Thanks a lot, great insights. Exactly the kind of feedback that I need to improve things further.


Love what you're doing, glad I could help!


> Humans don't care about delays when speaking to known AIs.

I do care. Although 500ms is probably fine. But anything longer feels extremely clunky to the point of not being worth using.


A lot better techniques exist now days than pure silence detection -

1. A special model that predicts when a conversation turn is coming up (e.g. when someone is going to stop speaking). Speech has a rhythm to it and pauses / ends of speech are actually predictable.

2. Generate a model response for every subsequent word that comes in (and throw away the previously generated response), so basically your time to speak after doing some other detection is basically zero.

3. Ask an LLM what it thinks the odds of the user being done talking is, and if it is a high probability, reduce delay timer down. (The linked repo does this)

I don't know of any up to date models for #1 but I haven't checked in over a year.

Tl;Dr the solution to problems involving AI models is more AI models.


I think 2 & 3 should be combined. The AI should just finish the current sentence (internally) before it's being spoken, and once it reaches a high enough confidence, stick with the response. That's what humans do, too. We gather context and are able to think of a response while the other person is still talking.


You use a smaller model for confidence because those small models can return results quickly. Also it keeps the AI from being confused trying to do too many things at once.


Human-to-human conversational patterns are highly specific to cultural and contextual aspects. Sounds like I’m stating the obvious, but developers regularly disregard that and then wonder why things feel unnatural for users. The “median delay” may not be the most useful thing to look at.

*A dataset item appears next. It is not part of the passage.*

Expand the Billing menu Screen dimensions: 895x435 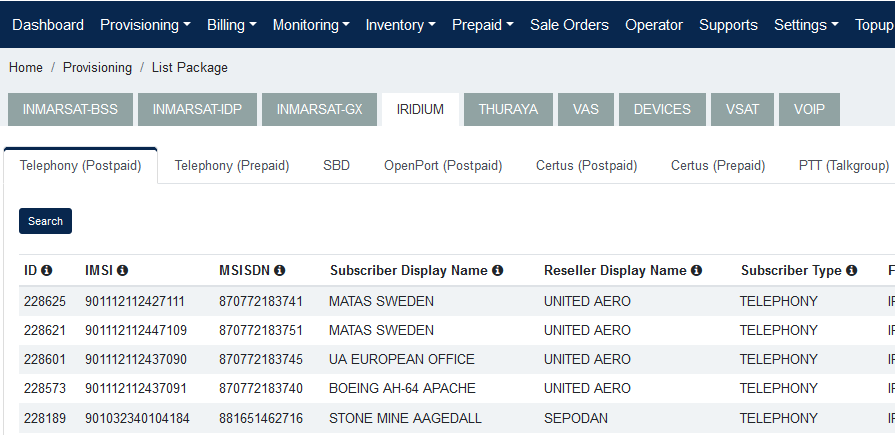click(232, 25)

To properly learn more appropriate delays, it can be useful to find a proxy measure that can predict when a response can/should be given. For example, look at Kyutai’s use of change in perplexity in predictions from a text translation model for developing simultaneous speech-to-speech translation (https://github.com/kyutai-labs/hibiki).


> The median delay between speakers in a human to human conversation is zero milliseconds

What about on phone calls? When I'm on a call with customer support they definitely wait for it to be clear that I'm done talking before responding, just like AI does.